◆ **WORK REQUIRED**:
Using the listing that follows, filter out every line lacking the string "header" and return the rest.

◆ **LISTED RECORDS**:

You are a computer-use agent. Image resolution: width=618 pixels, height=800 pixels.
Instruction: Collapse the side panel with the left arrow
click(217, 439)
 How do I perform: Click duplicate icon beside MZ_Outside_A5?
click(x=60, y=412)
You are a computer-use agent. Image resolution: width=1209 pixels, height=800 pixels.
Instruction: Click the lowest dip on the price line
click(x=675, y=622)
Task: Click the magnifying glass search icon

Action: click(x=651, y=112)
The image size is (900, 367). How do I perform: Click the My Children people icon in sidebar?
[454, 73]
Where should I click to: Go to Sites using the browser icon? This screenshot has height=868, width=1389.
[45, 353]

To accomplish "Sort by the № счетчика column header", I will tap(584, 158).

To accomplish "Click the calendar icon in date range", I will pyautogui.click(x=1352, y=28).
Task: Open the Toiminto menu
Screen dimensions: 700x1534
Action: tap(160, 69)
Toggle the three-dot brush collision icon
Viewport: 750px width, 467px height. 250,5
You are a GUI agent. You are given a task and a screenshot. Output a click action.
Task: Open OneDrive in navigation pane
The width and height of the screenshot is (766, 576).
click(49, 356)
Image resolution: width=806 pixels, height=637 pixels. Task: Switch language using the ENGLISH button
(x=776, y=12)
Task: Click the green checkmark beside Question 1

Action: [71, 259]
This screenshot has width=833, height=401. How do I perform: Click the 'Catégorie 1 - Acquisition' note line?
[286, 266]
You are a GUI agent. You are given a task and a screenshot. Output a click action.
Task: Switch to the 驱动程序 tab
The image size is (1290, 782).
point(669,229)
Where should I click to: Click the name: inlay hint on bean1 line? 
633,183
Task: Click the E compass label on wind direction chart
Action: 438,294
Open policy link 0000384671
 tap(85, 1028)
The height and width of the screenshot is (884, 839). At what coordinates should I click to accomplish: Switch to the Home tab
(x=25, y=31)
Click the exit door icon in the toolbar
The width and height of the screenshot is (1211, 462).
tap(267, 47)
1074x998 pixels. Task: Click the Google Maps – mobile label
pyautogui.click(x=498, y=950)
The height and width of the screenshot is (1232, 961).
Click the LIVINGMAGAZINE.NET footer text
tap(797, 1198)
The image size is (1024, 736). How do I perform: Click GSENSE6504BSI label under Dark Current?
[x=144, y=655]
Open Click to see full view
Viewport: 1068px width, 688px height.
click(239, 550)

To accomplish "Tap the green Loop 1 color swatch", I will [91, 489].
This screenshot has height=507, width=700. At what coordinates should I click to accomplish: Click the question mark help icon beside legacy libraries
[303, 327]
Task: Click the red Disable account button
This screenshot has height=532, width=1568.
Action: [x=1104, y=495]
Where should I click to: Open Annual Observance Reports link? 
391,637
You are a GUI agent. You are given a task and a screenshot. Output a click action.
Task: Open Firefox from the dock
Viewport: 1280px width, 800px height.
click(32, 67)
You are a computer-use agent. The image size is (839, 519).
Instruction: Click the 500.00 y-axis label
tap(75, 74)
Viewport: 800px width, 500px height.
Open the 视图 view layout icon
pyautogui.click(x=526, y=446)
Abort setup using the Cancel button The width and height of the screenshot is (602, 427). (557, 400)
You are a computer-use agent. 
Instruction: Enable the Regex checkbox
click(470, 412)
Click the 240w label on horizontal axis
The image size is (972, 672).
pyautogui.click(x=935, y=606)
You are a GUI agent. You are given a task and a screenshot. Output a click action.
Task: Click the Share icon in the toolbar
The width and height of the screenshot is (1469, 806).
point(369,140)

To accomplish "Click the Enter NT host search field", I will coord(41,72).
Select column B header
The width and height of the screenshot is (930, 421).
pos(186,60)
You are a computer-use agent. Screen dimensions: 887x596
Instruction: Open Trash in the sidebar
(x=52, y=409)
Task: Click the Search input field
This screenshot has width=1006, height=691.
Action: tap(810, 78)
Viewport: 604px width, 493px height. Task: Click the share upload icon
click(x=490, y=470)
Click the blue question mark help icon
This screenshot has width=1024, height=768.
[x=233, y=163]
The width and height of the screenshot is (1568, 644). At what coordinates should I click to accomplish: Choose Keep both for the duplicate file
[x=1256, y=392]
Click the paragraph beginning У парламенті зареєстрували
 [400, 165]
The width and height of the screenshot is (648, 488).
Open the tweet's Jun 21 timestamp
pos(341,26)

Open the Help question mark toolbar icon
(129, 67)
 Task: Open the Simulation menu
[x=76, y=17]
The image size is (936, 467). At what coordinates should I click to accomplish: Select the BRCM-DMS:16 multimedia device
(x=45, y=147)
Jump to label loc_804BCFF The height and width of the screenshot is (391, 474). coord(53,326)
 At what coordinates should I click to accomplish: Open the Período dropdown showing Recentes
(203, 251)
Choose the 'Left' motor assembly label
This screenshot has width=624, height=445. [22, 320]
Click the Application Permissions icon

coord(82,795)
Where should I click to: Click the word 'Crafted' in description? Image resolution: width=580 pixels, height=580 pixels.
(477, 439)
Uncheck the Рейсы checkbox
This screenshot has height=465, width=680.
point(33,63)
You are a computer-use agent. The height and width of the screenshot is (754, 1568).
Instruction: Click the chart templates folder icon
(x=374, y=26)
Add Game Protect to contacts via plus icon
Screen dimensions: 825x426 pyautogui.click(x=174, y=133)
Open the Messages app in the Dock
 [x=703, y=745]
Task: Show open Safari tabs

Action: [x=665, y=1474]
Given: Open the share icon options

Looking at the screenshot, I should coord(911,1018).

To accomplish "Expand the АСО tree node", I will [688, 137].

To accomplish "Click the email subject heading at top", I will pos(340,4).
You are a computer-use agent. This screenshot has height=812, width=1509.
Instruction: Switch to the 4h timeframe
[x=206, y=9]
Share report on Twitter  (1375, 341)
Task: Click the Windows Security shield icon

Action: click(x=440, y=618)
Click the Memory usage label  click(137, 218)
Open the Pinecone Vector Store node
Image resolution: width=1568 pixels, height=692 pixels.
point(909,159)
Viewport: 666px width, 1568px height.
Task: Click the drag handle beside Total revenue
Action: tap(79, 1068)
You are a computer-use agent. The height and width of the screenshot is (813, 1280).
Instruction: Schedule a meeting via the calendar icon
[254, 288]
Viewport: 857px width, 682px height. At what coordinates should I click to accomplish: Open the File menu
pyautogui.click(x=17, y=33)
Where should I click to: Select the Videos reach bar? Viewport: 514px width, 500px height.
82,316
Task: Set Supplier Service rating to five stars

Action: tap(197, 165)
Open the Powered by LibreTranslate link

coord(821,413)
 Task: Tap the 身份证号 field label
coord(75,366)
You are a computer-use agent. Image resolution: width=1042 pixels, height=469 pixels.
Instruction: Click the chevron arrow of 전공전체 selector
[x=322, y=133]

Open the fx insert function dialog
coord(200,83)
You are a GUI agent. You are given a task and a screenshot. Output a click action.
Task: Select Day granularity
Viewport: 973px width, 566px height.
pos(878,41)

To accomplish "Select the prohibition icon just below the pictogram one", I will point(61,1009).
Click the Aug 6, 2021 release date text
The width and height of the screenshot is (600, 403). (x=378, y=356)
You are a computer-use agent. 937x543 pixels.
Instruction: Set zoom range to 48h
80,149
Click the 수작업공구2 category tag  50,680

◆ **EXERCISE SOLUTION**:
To accomplish "Sort by the № счетчика column header", I will tap(584, 158).
Select column B header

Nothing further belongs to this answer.